> Objective: Rewrite everything from the start of the rows down to the line containing "[x=67, y=331]", with "lower window" changed to "upper window" and nothing else altered. Leave the pictures out of your answer.

** BEGIN Entries provided **

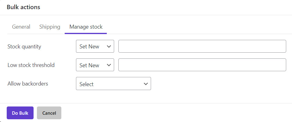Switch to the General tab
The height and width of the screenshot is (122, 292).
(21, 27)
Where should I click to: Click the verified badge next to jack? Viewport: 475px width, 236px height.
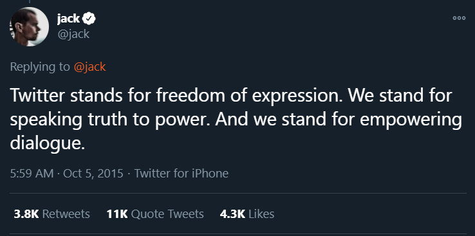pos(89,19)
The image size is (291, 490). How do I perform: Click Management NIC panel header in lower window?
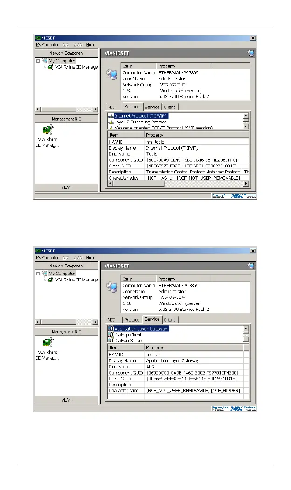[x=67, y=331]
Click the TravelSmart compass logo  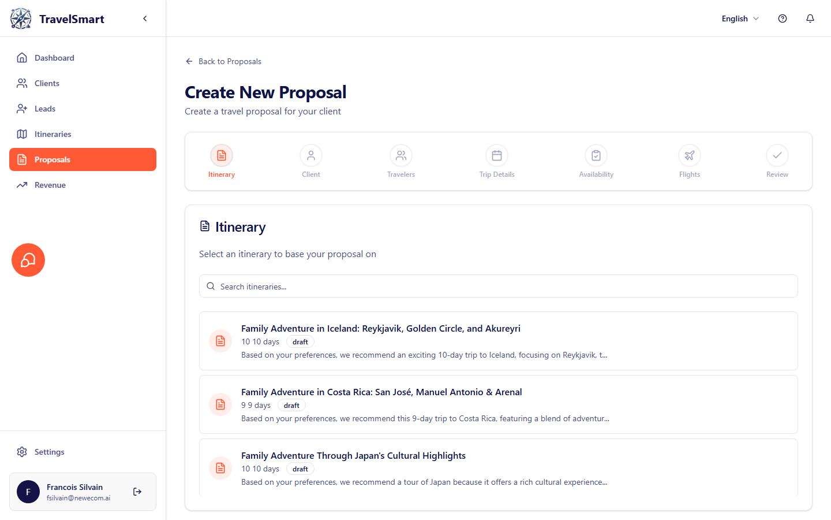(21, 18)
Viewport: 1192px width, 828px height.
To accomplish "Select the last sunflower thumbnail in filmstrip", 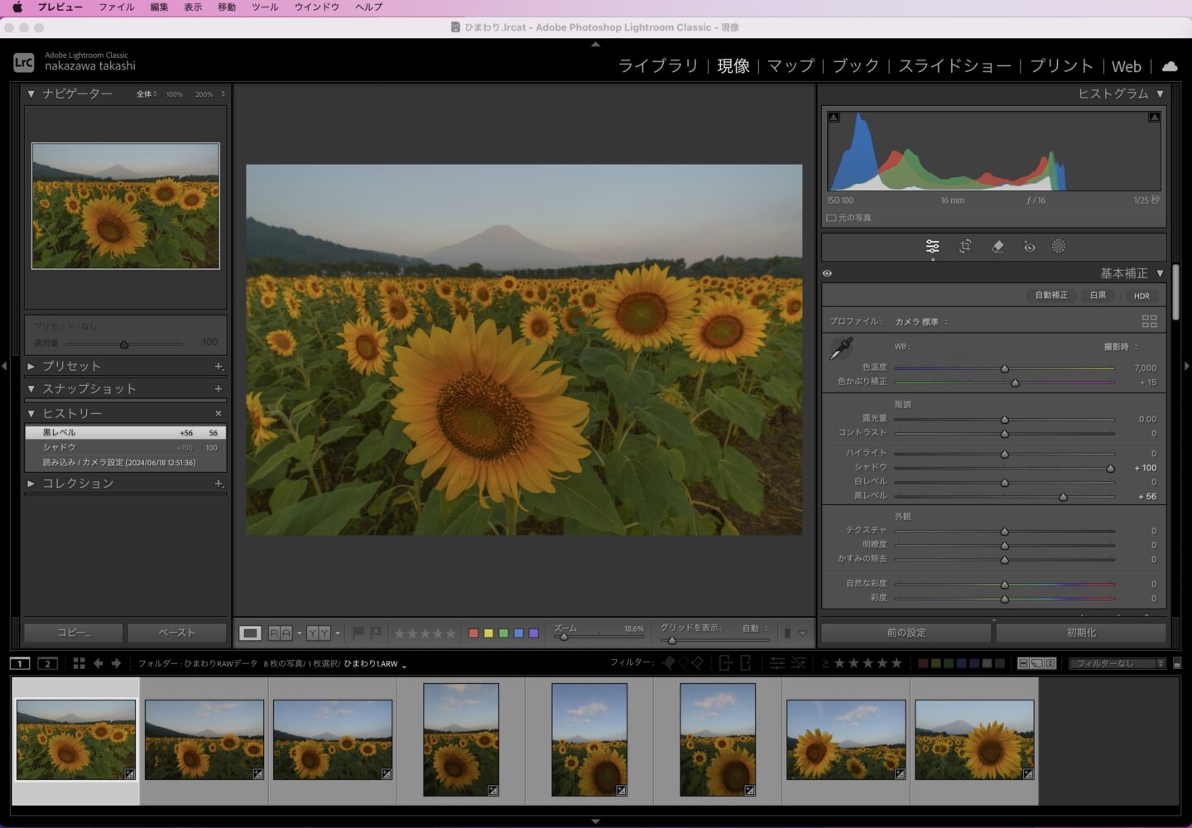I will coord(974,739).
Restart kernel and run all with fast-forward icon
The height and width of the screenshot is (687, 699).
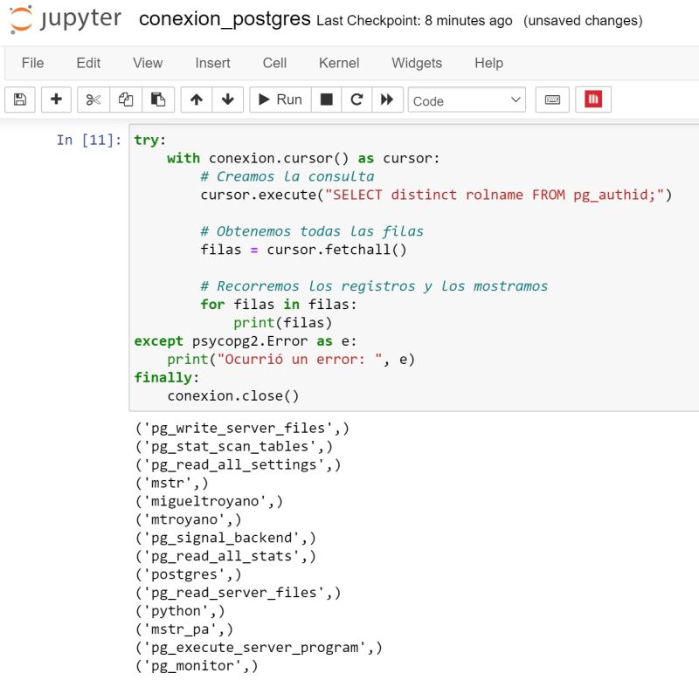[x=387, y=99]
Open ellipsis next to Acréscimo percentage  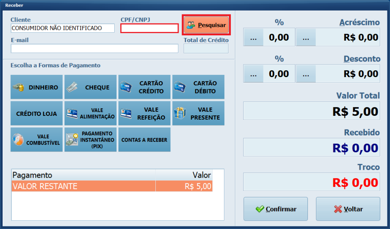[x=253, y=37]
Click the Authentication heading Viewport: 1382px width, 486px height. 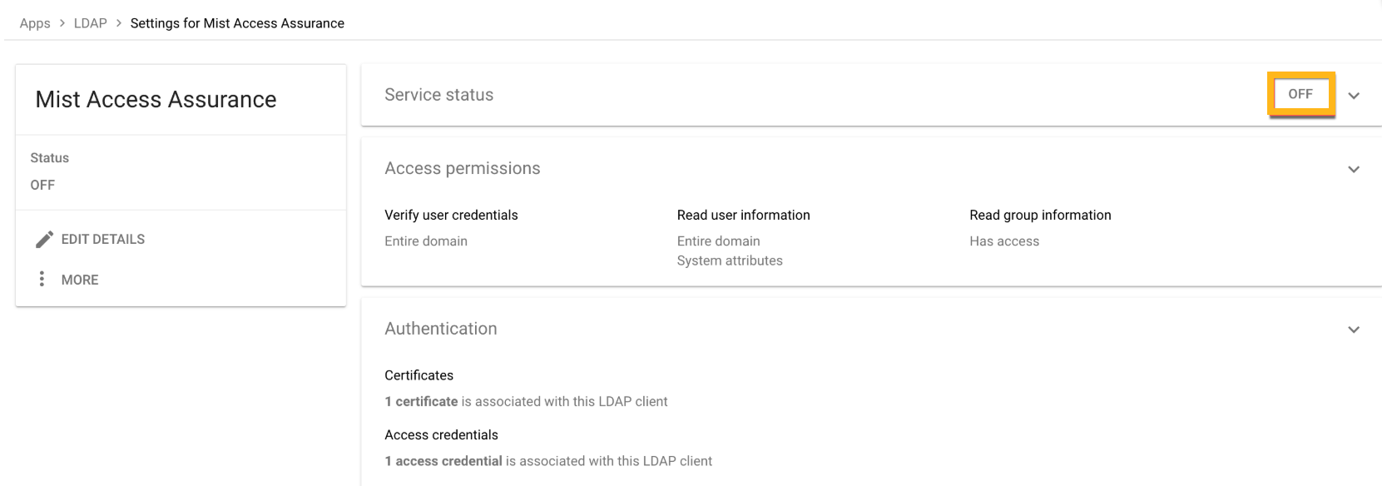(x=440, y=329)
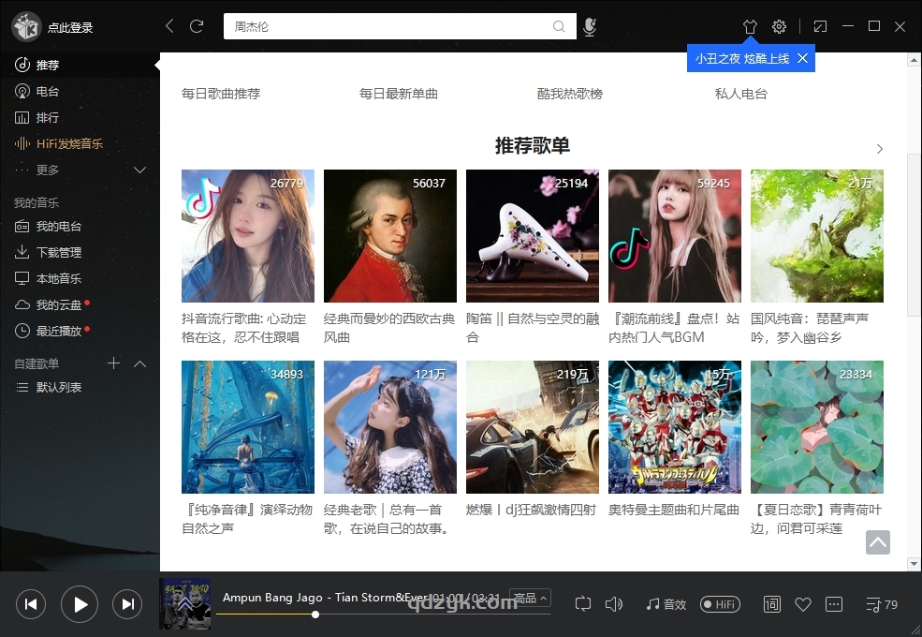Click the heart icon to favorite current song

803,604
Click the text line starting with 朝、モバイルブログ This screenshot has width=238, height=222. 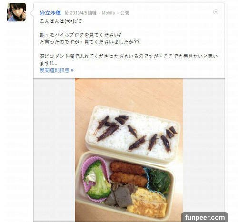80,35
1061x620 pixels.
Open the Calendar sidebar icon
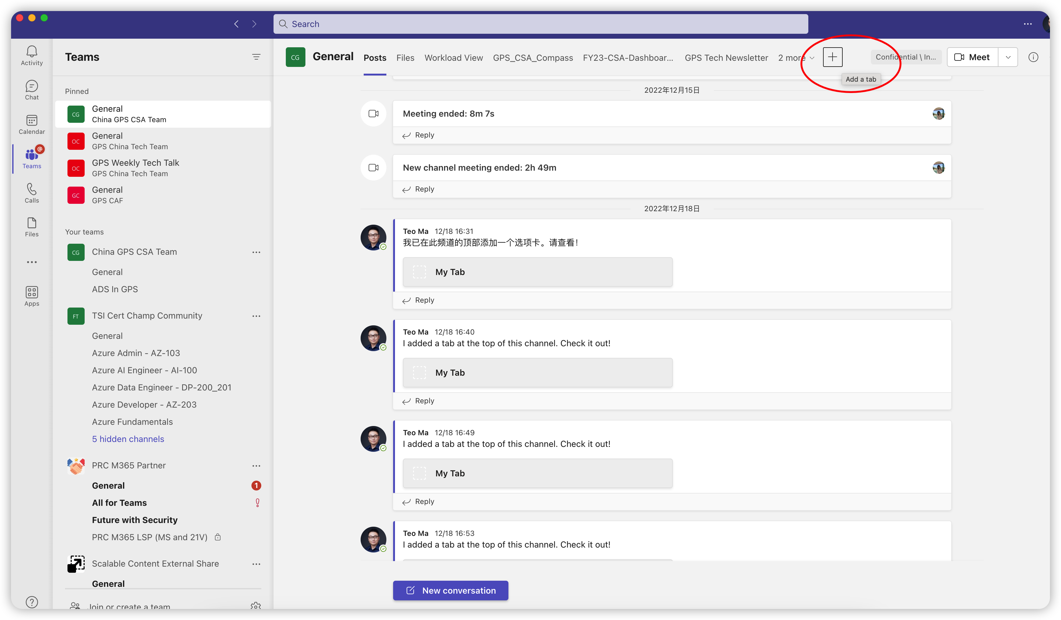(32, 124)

** END Entries provided **

> Expected answer:
Switch to the General tab
The height and width of the screenshot is (122, 292).
(21, 27)
Where should I click to: Click the verified badge next to jack? Viewport: 475px width, 236px height.
pos(89,19)
The image size is (291, 490). How do I perform: Click Management NIC panel header in upper window?
[x=67, y=331]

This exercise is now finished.